Personal information
- Date of birth: 21 July 1998 (age 26)
- Position(s): Defender

Team information
- Current team: AmaZulu
- Number: 15

Senior career*
- Years: Team / Apps / (Gls)
- 2019–2022: Free State Stars / 80 / (5)
- 2022: Polokwane City / 2 / (0)
- 2023: Uthongathi / 16 / (3)
- 2023–: AmaZulu / 13 / (1)

International career^{‡}
- 2024–: South Africa / 1 / (0)

= Mlondi Mbanjwa =

South African soccer player

Mlondi Mbanjwa (born 21 July 1998) is a South African soccer player who plays as a right back for AmaZulu in the Premier Soccer League.

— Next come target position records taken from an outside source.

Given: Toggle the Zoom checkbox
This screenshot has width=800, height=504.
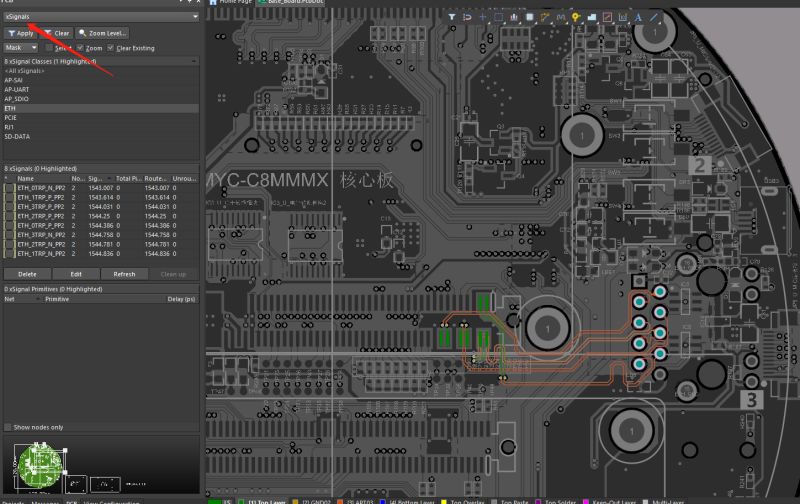Looking at the screenshot, I should click(81, 48).
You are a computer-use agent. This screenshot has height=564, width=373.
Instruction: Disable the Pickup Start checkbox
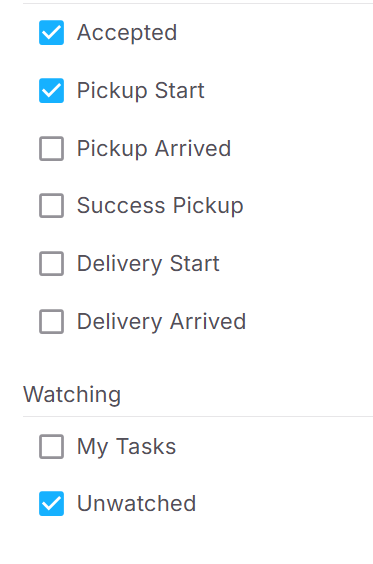pos(51,91)
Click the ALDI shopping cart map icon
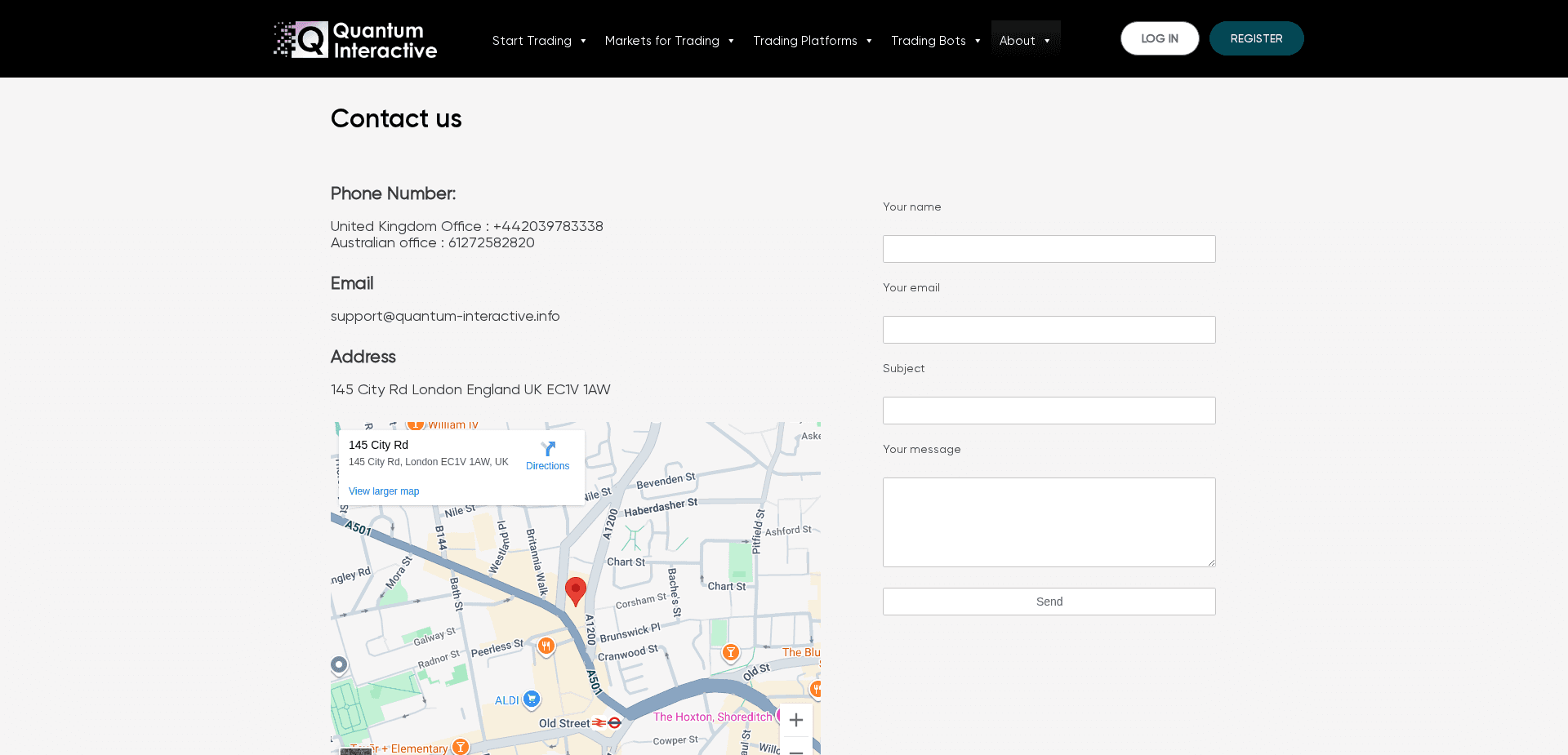Viewport: 1568px width, 755px height. [x=532, y=699]
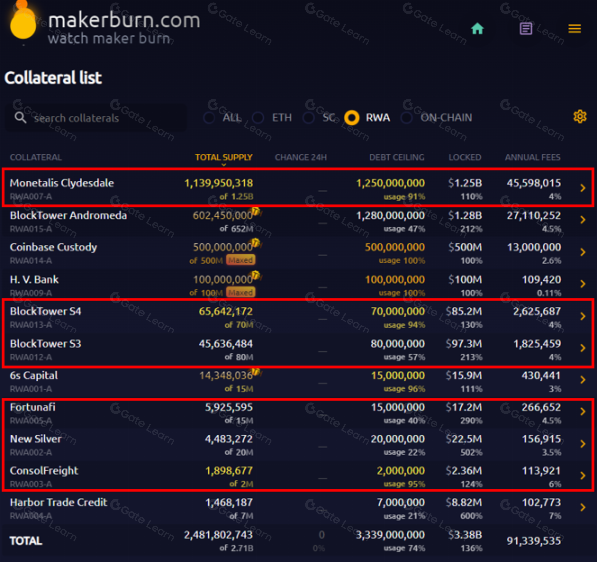Select the ETH collateral filter
The width and height of the screenshot is (597, 562).
(272, 118)
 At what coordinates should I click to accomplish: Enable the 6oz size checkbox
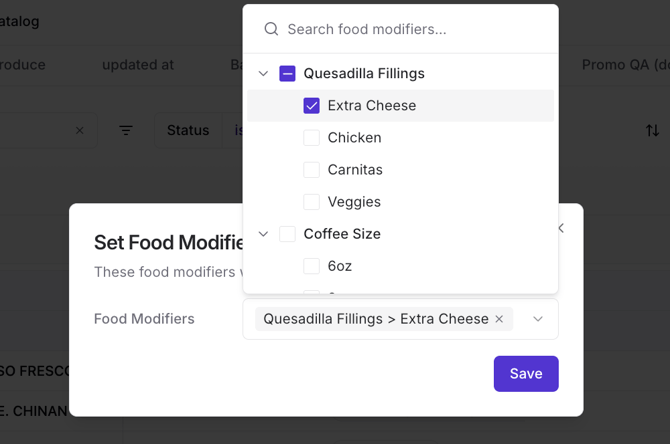[312, 265]
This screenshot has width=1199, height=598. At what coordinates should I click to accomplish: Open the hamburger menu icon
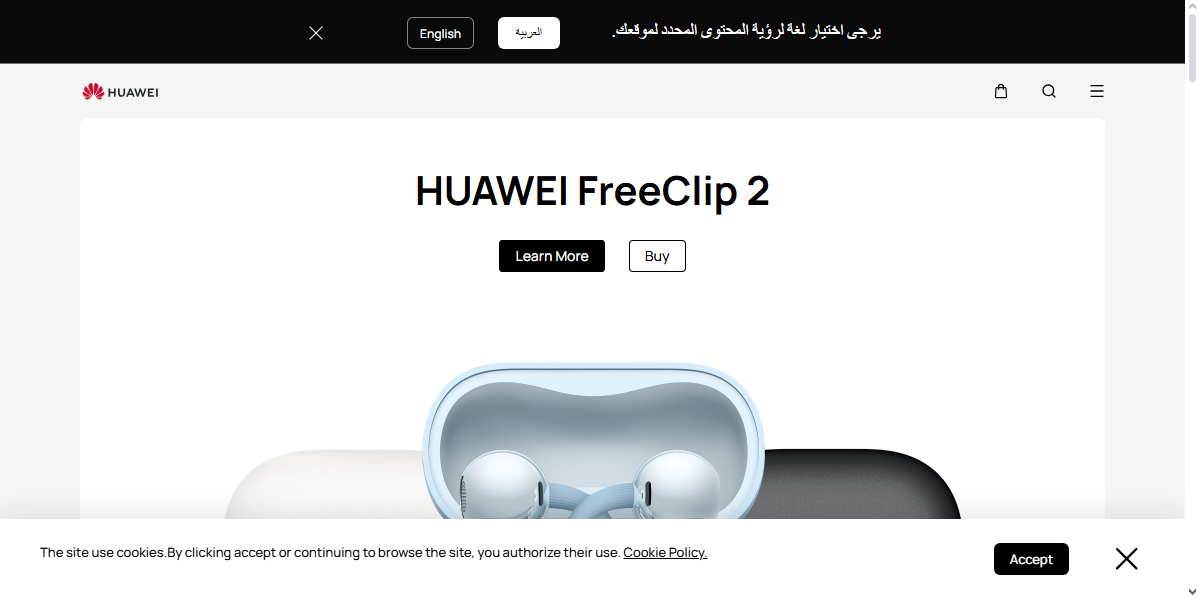pyautogui.click(x=1097, y=91)
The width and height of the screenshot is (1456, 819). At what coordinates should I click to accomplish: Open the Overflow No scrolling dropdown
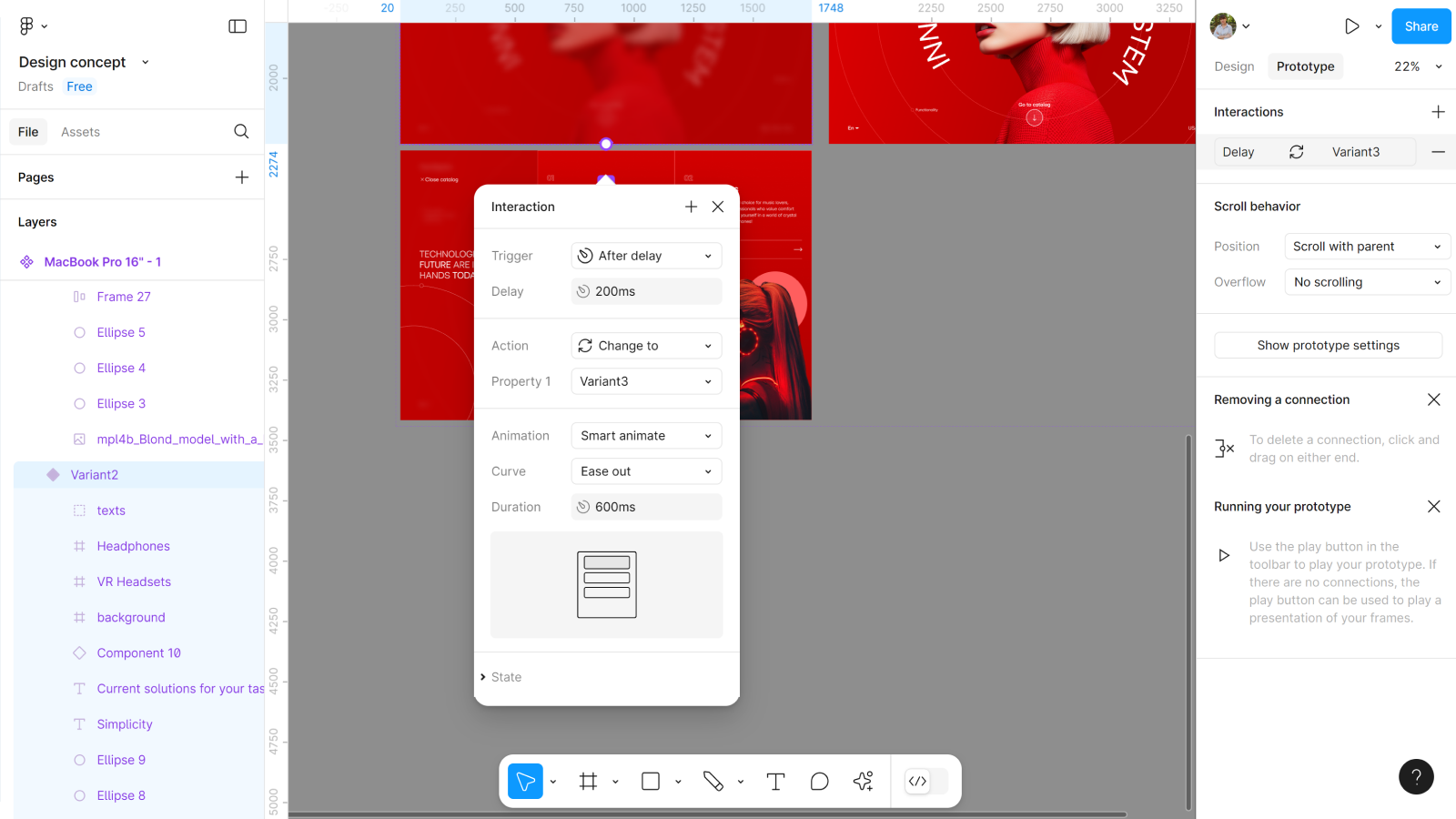coord(1367,282)
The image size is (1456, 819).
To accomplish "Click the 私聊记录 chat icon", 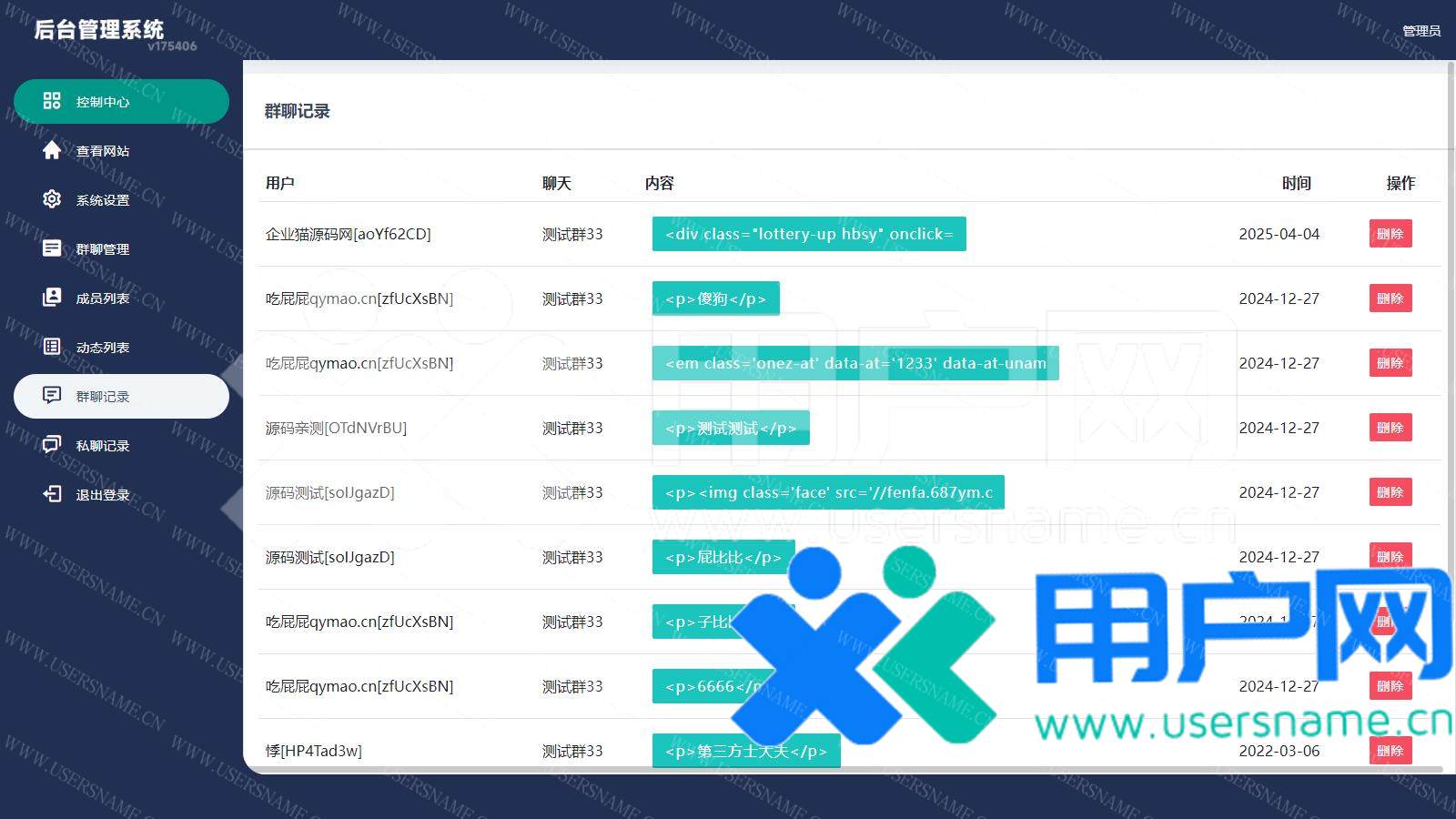I will click(52, 445).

He hails from Mariannhill. His career started modestly with Free State Stars, Polokwane City and Uthongathi in the National First Division. He was picked up by AmaZulu ahead of the 2023-24 South African Premier Division campaign, but did not start his first match until October 2023 against Orlando Pirates—where manager Pablo Franco Martin was forced to rotate the team because AmaZulu played their last match only two days prior. Nonetheless, Mbanjwa impressed enough into 2024 that he was called up to Bafana Bafana by Hugo Broos for the 2024 FIFA Series. Here, Mbanjwa made his international debut against Andorra, although South Africa only managed 1–1 against one of Europe's lowest ranked teams.